> **THE TASK**:
Beginning at the line that holds "Click the trend", transcribe each line exactly through the end of the records, and leave any pictures out.

> **GIVEN DATA**:
+===+
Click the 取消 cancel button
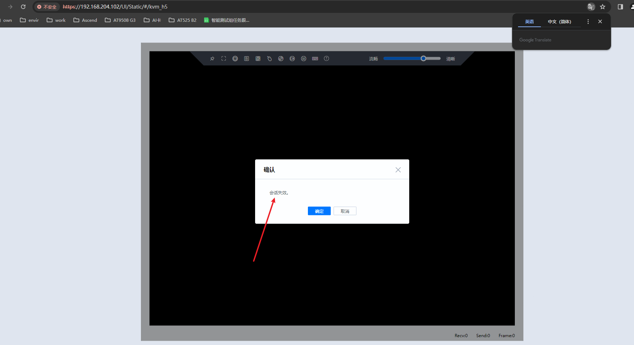This screenshot has width=634, height=345. tap(345, 211)
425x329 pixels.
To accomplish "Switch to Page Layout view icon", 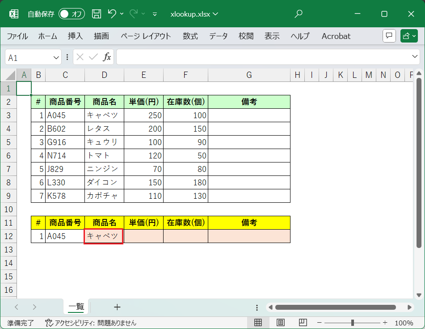I will [x=281, y=323].
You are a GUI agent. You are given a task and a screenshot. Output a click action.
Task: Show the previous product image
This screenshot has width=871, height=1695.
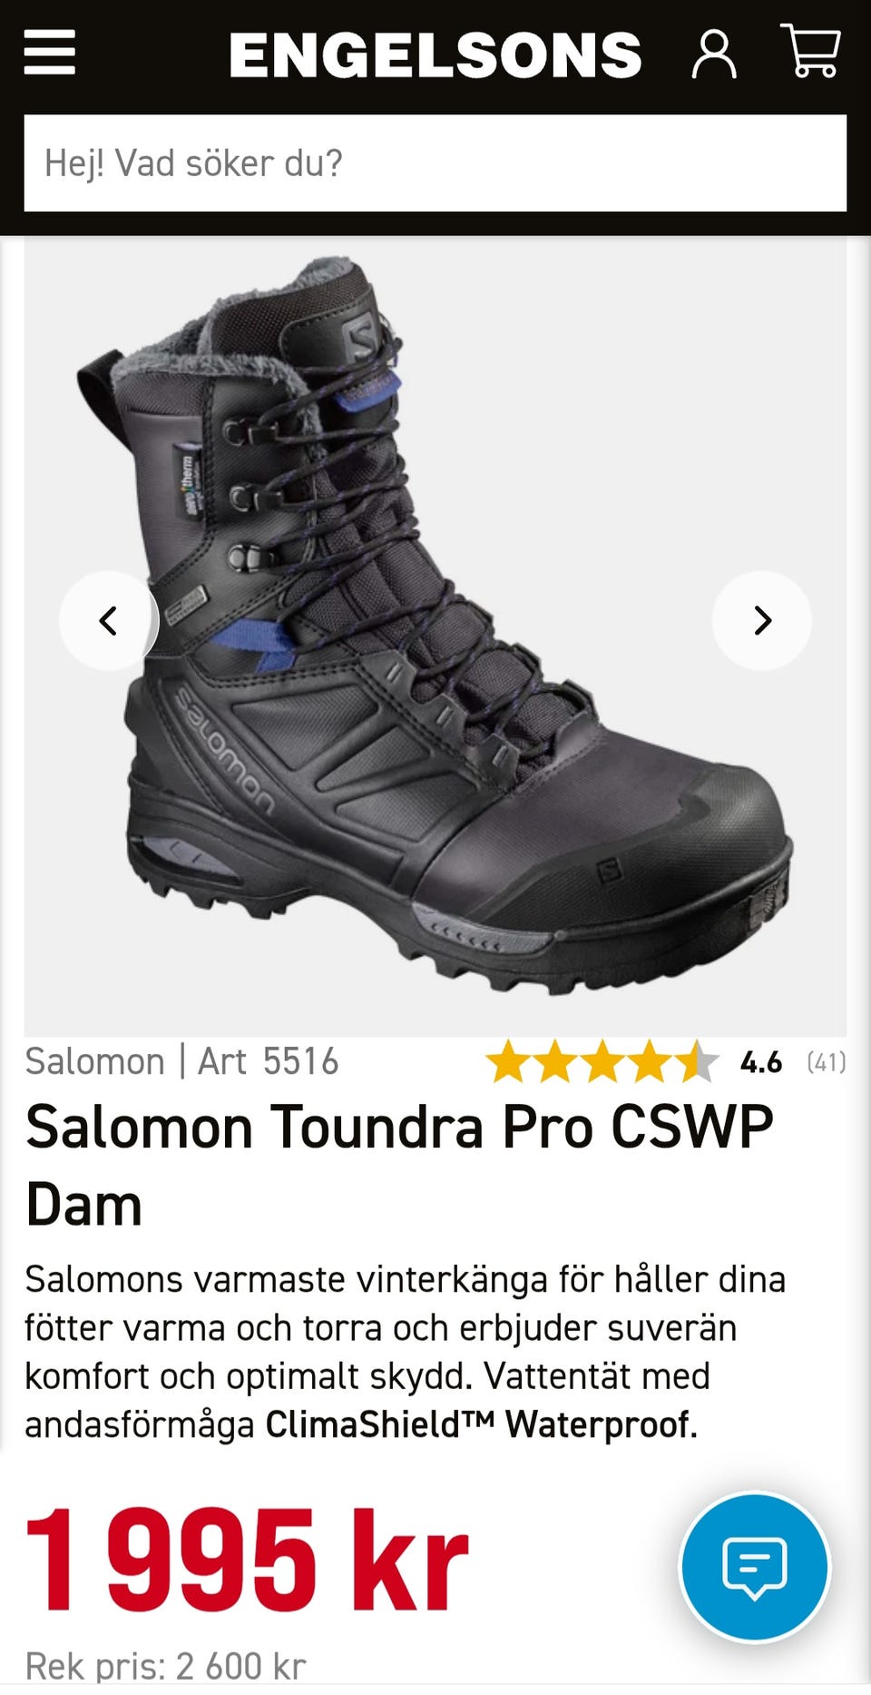pyautogui.click(x=109, y=621)
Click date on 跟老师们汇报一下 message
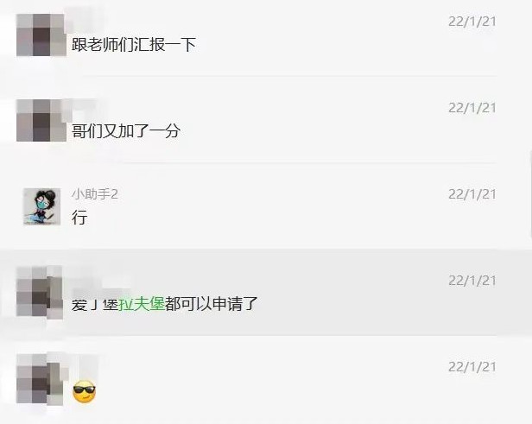 (x=472, y=22)
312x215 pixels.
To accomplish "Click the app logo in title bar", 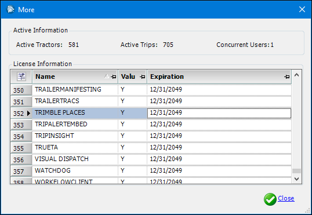I will click(10, 9).
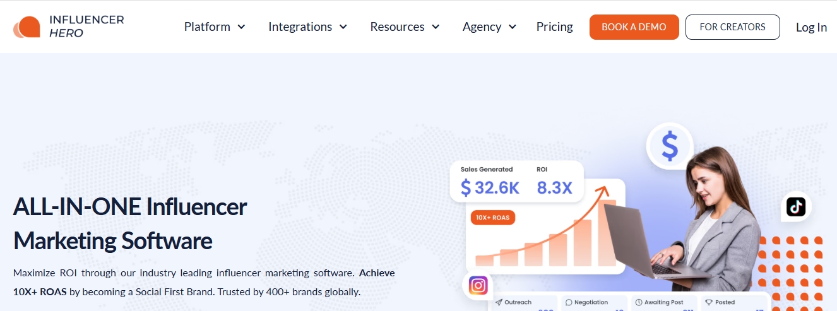Click the Negotiation chat bubble icon
Screen dimensions: 837x311
point(568,302)
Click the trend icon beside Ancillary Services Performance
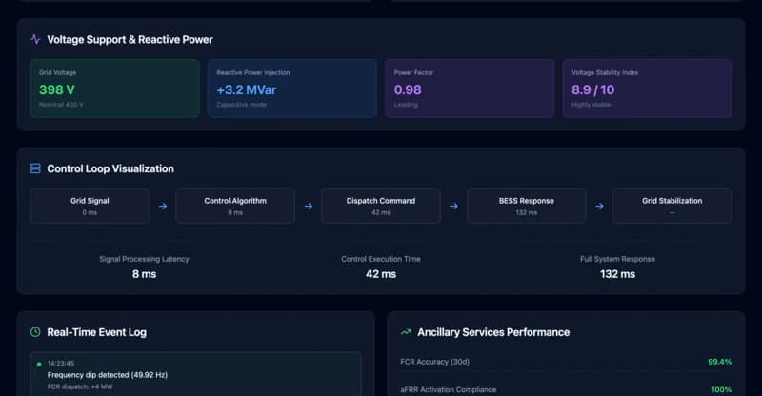This screenshot has height=396, width=762. pos(406,332)
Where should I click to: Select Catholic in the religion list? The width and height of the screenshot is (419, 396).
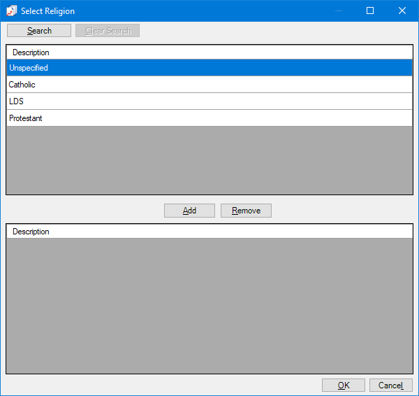209,85
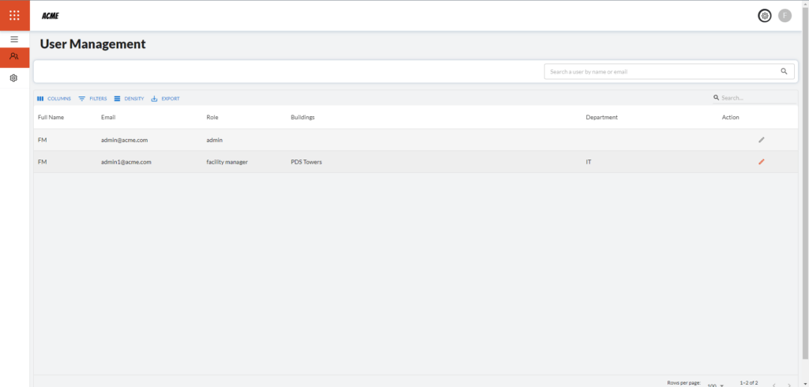
Task: Open the Filters panel
Action: pos(92,99)
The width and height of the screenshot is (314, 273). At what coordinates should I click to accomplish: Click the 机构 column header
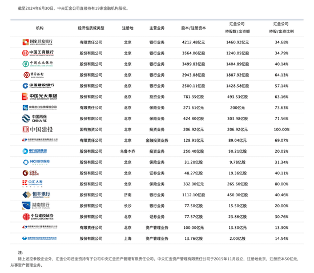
+===+
> **OUTPUT BELOW**:
Click the trend icon beside Ancillary Services Performance
This screenshot has height=396, width=762. pos(406,332)
Where should I click to: Select Catholic in the religion list? The width and height of the screenshot is (419, 396).
209,85
Task: Open the Filters panel
Action: pos(92,99)
The width and height of the screenshot is (314, 273). At what coordinates should I click to accomplish: Click the 机构 column header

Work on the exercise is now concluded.